As I wrote here (http://pubcurmudgeon.blogspot.co.uk/2013/04/the-house-that-craft-built.html), craft beer is as much an attitude of mind as a list of specific products, and a single craft keg tap does not make a pub a craft beer venue. But, if you look at the characteristic signs – the presence on the bar of cask ales from “cutting edge” breweries, the craft keg fonts and the fridge full of weird stuff from the UK and America – they’re in general conspicuous by their absence. I’m not including, by the way, Blue Moon, “world lagers” such as Estrella Damm or keg ciders from independent producers such as Aspall, Thatcher’s and Weston’s.
A fair number follow the well-trodden “multi beer alehouse” path, but even here the main concession to changing times seems to be a higher proportion of golden ales. Obviously, over the years the product mix changes, and certainly some of the more successful micro-breweries are now getting their beers on the bars of plenty of non-specialist pubs, including those run by the major pub companies. But that’s nothing that wouldn’t come within the general orbit of “real ale” as understood twenty years ago.
In many towns there’s now a kind of dedicated craft beer outlet - Shrewsbury, for example, has the Salopian Bar. But in most of the rest of the pubs there will just be a selection of real ales, some micro, some nationally-distributed, and the usual range of kegs and lagers. I asked a couple of years back (http://pubcurmudgeon.blogspot.co.uk/2012/11/crafty-spoons.html) whether we would see a craft keg tap becoming a standard feature in Spoons but so far, as far as I can see, it hasn’t, despite their ill-judged dabbling with US craft cans.
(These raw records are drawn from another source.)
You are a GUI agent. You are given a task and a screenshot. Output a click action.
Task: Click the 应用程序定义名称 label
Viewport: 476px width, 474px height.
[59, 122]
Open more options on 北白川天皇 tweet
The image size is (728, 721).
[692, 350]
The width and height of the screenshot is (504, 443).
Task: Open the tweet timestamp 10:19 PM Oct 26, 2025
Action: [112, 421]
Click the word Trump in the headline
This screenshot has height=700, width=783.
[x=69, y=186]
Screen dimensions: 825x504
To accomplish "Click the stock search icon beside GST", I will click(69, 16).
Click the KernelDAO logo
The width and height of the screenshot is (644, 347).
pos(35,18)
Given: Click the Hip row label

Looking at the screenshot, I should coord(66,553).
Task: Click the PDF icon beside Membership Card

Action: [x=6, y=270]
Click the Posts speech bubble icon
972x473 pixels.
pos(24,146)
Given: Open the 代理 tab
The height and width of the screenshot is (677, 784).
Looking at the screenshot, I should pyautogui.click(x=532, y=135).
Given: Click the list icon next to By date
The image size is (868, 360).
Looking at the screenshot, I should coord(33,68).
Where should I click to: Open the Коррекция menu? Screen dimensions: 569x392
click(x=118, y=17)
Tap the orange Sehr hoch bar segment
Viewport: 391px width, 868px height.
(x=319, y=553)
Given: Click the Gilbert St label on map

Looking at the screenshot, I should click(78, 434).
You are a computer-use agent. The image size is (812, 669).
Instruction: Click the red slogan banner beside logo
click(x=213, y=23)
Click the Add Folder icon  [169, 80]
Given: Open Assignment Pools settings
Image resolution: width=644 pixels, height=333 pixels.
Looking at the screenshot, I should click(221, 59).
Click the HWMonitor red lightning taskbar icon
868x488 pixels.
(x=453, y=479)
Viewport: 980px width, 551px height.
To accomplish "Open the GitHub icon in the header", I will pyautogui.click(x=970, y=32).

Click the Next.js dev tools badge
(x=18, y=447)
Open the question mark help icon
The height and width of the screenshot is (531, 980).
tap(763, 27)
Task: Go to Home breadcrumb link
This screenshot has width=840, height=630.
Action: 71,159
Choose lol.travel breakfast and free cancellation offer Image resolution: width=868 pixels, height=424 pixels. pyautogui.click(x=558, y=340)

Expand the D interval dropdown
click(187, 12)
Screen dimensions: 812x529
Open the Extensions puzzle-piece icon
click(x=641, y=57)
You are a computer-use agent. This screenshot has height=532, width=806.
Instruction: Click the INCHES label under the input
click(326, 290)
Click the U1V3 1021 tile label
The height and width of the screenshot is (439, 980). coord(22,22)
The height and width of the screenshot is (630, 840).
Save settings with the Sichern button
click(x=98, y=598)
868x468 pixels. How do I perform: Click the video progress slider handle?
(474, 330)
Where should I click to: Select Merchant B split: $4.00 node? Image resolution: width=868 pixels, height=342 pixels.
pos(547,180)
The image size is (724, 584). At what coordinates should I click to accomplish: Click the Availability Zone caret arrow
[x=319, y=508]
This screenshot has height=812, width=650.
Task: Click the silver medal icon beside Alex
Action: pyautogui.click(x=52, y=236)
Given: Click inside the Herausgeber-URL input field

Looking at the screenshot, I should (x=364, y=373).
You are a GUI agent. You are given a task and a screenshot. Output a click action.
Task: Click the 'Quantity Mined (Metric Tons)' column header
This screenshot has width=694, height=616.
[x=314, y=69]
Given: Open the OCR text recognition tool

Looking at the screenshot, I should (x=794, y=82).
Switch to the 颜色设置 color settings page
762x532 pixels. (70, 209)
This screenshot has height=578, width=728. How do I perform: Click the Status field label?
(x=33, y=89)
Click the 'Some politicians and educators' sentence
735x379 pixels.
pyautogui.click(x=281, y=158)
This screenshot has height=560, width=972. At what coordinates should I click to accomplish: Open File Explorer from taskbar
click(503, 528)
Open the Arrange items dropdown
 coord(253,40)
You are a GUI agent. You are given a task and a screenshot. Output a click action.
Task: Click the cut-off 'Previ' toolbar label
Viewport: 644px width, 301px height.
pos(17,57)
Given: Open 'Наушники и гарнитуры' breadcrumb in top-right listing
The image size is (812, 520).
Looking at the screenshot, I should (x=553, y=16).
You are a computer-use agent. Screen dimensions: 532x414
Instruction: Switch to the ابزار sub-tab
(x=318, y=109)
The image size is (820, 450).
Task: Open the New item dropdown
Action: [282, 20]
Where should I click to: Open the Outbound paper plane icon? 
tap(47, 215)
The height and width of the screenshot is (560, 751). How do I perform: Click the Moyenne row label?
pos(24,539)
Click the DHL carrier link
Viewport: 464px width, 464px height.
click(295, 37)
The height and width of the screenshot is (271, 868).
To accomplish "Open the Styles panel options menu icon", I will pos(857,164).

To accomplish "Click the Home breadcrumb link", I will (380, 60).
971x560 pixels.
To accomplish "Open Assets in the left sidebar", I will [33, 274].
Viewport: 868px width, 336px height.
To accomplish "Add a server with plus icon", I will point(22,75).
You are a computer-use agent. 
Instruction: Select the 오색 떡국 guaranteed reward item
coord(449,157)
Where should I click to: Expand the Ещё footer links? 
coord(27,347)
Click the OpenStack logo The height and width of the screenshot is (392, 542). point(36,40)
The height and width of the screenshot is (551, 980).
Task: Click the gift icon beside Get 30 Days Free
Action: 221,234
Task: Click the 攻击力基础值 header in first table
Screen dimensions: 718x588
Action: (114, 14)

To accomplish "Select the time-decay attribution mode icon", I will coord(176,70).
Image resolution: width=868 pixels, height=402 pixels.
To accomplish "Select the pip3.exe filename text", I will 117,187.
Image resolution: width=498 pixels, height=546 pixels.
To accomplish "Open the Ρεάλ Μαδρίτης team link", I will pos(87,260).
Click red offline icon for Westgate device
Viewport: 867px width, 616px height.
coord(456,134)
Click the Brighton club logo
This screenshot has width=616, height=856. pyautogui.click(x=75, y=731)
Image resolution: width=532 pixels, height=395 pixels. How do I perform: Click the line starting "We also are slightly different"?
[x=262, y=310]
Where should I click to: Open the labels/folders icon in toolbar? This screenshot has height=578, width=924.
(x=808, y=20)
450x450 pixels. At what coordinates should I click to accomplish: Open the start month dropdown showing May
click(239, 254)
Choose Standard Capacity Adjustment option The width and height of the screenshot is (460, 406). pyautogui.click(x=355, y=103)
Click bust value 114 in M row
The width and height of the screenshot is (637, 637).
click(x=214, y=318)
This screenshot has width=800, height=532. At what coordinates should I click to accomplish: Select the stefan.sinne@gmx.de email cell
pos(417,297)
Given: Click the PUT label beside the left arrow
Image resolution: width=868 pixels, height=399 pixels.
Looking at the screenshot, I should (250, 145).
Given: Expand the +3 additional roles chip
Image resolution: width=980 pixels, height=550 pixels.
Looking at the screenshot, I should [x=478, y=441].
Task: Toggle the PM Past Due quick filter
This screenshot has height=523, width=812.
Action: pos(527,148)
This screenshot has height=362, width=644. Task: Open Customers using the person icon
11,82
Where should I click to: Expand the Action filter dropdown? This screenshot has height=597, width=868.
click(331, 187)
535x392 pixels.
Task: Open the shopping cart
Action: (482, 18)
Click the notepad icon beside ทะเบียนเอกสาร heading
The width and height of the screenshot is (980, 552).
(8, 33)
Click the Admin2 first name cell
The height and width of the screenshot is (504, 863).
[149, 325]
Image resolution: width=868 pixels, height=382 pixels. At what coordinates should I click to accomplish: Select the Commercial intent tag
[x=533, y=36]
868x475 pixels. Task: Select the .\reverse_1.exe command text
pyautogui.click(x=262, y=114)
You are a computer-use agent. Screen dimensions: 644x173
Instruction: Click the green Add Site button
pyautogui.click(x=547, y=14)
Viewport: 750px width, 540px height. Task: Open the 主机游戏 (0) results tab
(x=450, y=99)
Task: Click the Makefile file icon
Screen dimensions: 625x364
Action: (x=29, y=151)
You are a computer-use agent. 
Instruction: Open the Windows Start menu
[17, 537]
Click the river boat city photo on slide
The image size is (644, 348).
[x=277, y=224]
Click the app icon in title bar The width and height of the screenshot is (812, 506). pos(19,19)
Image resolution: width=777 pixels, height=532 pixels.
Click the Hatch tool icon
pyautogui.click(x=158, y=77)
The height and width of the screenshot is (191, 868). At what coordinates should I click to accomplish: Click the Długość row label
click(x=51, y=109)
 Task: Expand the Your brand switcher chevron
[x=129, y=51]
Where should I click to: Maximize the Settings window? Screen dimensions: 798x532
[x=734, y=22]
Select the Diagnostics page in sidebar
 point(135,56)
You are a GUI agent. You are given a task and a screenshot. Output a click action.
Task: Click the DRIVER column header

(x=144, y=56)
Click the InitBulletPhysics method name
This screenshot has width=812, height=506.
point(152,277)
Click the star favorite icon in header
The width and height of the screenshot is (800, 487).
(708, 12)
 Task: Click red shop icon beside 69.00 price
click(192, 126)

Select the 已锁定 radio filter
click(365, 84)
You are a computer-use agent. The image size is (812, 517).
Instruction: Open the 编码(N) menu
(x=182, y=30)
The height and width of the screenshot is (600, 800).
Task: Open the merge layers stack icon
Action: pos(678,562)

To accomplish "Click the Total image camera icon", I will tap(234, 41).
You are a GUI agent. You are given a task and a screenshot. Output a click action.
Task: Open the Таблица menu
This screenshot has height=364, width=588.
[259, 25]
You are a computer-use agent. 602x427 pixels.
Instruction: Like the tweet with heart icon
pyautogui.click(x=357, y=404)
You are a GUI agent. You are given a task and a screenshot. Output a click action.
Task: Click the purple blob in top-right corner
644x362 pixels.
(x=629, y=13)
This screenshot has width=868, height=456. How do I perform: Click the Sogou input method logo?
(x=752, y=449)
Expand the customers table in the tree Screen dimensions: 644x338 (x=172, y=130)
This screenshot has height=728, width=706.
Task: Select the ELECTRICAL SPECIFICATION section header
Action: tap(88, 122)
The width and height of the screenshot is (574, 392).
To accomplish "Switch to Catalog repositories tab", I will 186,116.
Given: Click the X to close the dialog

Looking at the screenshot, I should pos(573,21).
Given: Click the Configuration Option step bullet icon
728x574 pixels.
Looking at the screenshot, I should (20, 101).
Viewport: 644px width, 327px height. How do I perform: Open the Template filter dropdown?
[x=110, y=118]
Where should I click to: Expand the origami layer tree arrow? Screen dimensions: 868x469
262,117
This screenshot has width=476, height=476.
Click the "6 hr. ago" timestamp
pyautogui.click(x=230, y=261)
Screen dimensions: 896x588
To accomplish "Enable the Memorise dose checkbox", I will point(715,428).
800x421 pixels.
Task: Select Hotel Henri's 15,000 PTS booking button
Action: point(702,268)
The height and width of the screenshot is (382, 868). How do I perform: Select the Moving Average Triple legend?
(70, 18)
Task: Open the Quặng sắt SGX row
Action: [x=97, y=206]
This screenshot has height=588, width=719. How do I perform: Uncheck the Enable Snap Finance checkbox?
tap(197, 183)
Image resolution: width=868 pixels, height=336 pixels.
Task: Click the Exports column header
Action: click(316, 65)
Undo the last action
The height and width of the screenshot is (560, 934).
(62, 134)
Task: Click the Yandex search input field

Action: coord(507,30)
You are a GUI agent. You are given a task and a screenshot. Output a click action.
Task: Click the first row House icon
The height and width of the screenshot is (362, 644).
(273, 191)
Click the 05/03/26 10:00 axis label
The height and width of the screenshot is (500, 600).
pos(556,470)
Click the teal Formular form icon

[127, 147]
I suggested here (http://pubcurmudgeon.blogspot.co.uk/2014/03/niche-to-mainstream_16.html) that the full-on craft beer experience is something that is unlikely to make a decisive breakout from niche to mainstream. It hasn’t shown much sign of doing so in the past few years and, frankly, I suspect it never will beyond perhaps the assimilation of a handful of high-profile products. Maybe that’s the entire point of it.